• **Given information**:
***

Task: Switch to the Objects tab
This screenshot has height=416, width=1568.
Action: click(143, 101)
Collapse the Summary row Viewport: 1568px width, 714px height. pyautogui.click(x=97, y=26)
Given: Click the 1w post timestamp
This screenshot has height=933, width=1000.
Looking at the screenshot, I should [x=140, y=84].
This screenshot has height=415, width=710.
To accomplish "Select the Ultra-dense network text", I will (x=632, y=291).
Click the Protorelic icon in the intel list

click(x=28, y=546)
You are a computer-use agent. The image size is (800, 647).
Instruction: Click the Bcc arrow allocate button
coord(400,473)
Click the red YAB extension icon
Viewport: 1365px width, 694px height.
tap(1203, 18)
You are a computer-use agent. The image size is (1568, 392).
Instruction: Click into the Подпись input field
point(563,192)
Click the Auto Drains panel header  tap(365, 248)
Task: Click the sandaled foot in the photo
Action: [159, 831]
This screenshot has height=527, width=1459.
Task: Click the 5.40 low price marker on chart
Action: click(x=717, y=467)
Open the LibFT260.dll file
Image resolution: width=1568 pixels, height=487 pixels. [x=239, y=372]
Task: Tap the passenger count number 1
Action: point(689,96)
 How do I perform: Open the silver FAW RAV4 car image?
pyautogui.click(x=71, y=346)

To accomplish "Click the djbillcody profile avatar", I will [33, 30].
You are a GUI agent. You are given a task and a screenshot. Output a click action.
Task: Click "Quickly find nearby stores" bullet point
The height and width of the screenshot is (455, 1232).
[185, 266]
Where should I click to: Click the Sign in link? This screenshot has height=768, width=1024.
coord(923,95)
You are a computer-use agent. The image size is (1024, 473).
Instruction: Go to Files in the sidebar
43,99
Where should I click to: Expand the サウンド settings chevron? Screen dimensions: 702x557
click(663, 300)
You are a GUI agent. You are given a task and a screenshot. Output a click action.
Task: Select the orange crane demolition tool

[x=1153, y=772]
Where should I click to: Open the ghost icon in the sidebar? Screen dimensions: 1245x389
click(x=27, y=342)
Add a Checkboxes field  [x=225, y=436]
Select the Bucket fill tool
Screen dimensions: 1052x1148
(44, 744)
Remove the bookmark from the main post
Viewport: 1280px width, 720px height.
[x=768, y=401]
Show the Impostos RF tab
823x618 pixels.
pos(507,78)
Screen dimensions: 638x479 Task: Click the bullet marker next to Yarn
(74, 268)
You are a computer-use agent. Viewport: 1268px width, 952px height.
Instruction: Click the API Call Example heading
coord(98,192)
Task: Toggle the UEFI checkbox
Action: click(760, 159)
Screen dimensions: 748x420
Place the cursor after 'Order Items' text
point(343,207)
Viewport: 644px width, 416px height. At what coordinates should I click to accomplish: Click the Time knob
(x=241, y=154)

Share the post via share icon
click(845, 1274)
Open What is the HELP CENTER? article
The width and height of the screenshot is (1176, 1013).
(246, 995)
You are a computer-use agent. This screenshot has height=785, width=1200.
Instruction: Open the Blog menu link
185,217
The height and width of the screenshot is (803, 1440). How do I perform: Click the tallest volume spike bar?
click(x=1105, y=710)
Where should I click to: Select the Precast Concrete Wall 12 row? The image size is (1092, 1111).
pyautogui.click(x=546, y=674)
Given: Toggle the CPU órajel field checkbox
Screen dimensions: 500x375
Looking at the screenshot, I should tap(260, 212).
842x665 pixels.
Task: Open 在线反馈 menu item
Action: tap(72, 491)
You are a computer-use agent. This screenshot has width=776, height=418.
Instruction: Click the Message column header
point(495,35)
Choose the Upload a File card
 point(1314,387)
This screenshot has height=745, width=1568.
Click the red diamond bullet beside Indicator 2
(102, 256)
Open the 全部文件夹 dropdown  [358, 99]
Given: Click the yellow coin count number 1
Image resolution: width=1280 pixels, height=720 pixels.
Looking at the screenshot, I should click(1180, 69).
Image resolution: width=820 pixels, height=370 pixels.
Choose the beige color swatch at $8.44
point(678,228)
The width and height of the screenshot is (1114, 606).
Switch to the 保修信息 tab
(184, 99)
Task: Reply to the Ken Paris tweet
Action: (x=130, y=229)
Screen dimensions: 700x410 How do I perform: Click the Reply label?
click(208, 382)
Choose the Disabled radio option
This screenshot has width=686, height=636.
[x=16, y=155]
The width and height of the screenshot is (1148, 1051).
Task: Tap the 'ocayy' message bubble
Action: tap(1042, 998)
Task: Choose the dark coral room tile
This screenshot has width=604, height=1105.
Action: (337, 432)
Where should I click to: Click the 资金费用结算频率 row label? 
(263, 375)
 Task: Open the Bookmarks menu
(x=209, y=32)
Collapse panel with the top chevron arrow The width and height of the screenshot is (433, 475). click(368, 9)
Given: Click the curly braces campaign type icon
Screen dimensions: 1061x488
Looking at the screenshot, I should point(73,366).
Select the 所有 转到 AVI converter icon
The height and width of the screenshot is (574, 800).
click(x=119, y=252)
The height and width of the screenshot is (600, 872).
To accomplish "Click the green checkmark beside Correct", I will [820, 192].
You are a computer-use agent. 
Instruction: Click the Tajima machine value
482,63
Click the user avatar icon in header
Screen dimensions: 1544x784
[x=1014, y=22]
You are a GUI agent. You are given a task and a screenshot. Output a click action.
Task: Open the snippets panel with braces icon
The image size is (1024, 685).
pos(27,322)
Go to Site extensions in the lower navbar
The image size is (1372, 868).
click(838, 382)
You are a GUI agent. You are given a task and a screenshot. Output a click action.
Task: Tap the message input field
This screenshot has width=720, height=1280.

***

• **What to work on**: Each of the records is to be written out again exactly.

• **Answer to this task**:
Task: Switch to the Objects tab
This screenshot has height=416, width=1568.
Action: click(143, 101)
Collapse the Summary row Viewport: 1568px width, 714px height. pyautogui.click(x=97, y=26)
Given: Click the 1w post timestamp
This screenshot has height=933, width=1000.
Looking at the screenshot, I should [x=140, y=84].
This screenshot has height=415, width=710.
To accomplish "Select the Ultra-dense network text", I will (x=632, y=291).
Click the Protorelic icon in the intel list

click(x=28, y=546)
You are a computer-use agent. The image size is (800, 647).
Instruction: Click the Bcc arrow allocate button
coord(400,473)
Click the red YAB extension icon
Viewport: 1365px width, 694px height.
tap(1203, 18)
You are a computer-use agent. The image size is (1568, 392).
Instruction: Click into the Подпись input field
point(563,192)
Click the Auto Drains panel header  tap(365, 248)
Task: Click the sandaled foot in the photo
Action: [159, 831]
This screenshot has height=527, width=1459.
Task: Click the 5.40 low price marker on chart
Action: click(x=717, y=467)
Open the LibFT260.dll file
Image resolution: width=1568 pixels, height=487 pixels. [x=239, y=372]
Task: Tap the passenger count number 1
Action: point(689,96)
 How do I perform: Open the silver FAW RAV4 car image?
pyautogui.click(x=71, y=346)

To accomplish "Click the djbillcody profile avatar", I will [33, 30].
You are a GUI agent. You are given a task and a screenshot. Output a click action.
Task: Click "Quickly find nearby stores" bullet point
The height and width of the screenshot is (455, 1232).
[185, 266]
Where should I click to: Click the Sign in link? This screenshot has height=768, width=1024.
coord(923,95)
You are a computer-use agent. The image size is (1024, 473).
Instruction: Go to Files in the sidebar
43,99
Where should I click to: Expand the サウンド settings chevron? Screen dimensions: 702x557
click(663, 300)
You are a GUI agent. You are given a task and a screenshot. Output a click action.
Task: Select the orange crane demolition tool

[x=1153, y=772]
Where should I click to: Open the ghost icon in the sidebar? Screen dimensions: 1245x389
click(x=27, y=342)
Add a Checkboxes field  [x=225, y=436]
Select the Bucket fill tool
Screen dimensions: 1052x1148
(44, 744)
Remove the bookmark from the main post
Viewport: 1280px width, 720px height.
[x=768, y=401]
Show the Impostos RF tab
823x618 pixels.
pos(507,78)
Screen dimensions: 638x479 Task: Click the bullet marker next to Yarn
(74, 268)
You are a computer-use agent. Viewport: 1268px width, 952px height.
Instruction: Click the API Call Example heading
coord(98,192)
Task: Toggle the UEFI checkbox
Action: click(760, 159)
Screen dimensions: 748x420
Place the cursor after 'Order Items' text
point(343,207)
Viewport: 644px width, 416px height. At what coordinates should I click to accomplish: Click the Time knob
(x=241, y=154)

Share the post via share icon
click(845, 1274)
Open What is the HELP CENTER? article
The width and height of the screenshot is (1176, 1013).
(246, 995)
You are a computer-use agent. This screenshot has height=785, width=1200.
Instruction: Open the Blog menu link
185,217
The height and width of the screenshot is (803, 1440). How do I perform: Click the tallest volume spike bar?
click(x=1105, y=710)
Where should I click to: Select the Precast Concrete Wall 12 row? The image size is (1092, 1111).
pyautogui.click(x=546, y=674)
Given: Toggle the CPU órajel field checkbox
Screen dimensions: 500x375
Looking at the screenshot, I should tap(260, 212).
842x665 pixels.
Task: Open 在线反馈 menu item
Action: tap(72, 491)
You are a computer-use agent. This screenshot has width=776, height=418.
Instruction: Click the Message column header
point(495,35)
Choose the Upload a File card
 point(1314,387)
This screenshot has height=745, width=1568.
Click the red diamond bullet beside Indicator 2
(102, 256)
Open the 全部文件夹 dropdown  [358, 99]
Given: Click the yellow coin count number 1
Image resolution: width=1280 pixels, height=720 pixels.
Looking at the screenshot, I should click(1180, 69).
Image resolution: width=820 pixels, height=370 pixels.
Choose the beige color swatch at $8.44
point(678,228)
The width and height of the screenshot is (1114, 606).
Switch to the 保修信息 tab
(184, 99)
Task: Reply to the Ken Paris tweet
Action: (x=130, y=229)
Screen dimensions: 700x410 How do I perform: Click the Reply label?
click(208, 382)
Choose the Disabled radio option
This screenshot has width=686, height=636.
[x=16, y=155]
The width and height of the screenshot is (1148, 1051).
Task: Tap the 'ocayy' message bubble
Action: tap(1042, 998)
Task: Choose the dark coral room tile
This screenshot has width=604, height=1105.
Action: (337, 432)
Where should I click to: Click the 资金费用结算频率 row label? 
(263, 375)
 Task: Open the Bookmarks menu
(x=209, y=32)
Collapse panel with the top chevron arrow The width and height of the screenshot is (433, 475). click(368, 9)
Given: Click the curly braces campaign type icon
Screen dimensions: 1061x488
Looking at the screenshot, I should point(73,366).
Select the 所有 转到 AVI converter icon
The height and width of the screenshot is (574, 800).
click(x=119, y=252)
The height and width of the screenshot is (600, 872).
To accomplish "Click the green checkmark beside Correct", I will [820, 192].
You are a computer-use agent. 
Instruction: Click the Tajima machine value
482,63
Click the user avatar icon in header
Screen dimensions: 1544x784
[x=1014, y=22]
You are a GUI agent. You are given a task and a screenshot. Output a click action.
Task: Open the snippets panel with braces icon
The image size is (1024, 685).
pos(27,322)
Go to Site extensions in the lower navbar
The image size is (1372, 868).
click(838, 382)
You are a GUI agent. You are given a task and a screenshot. Output a click action.
Task: Tap the message input field
This screenshot has width=720, height=1280.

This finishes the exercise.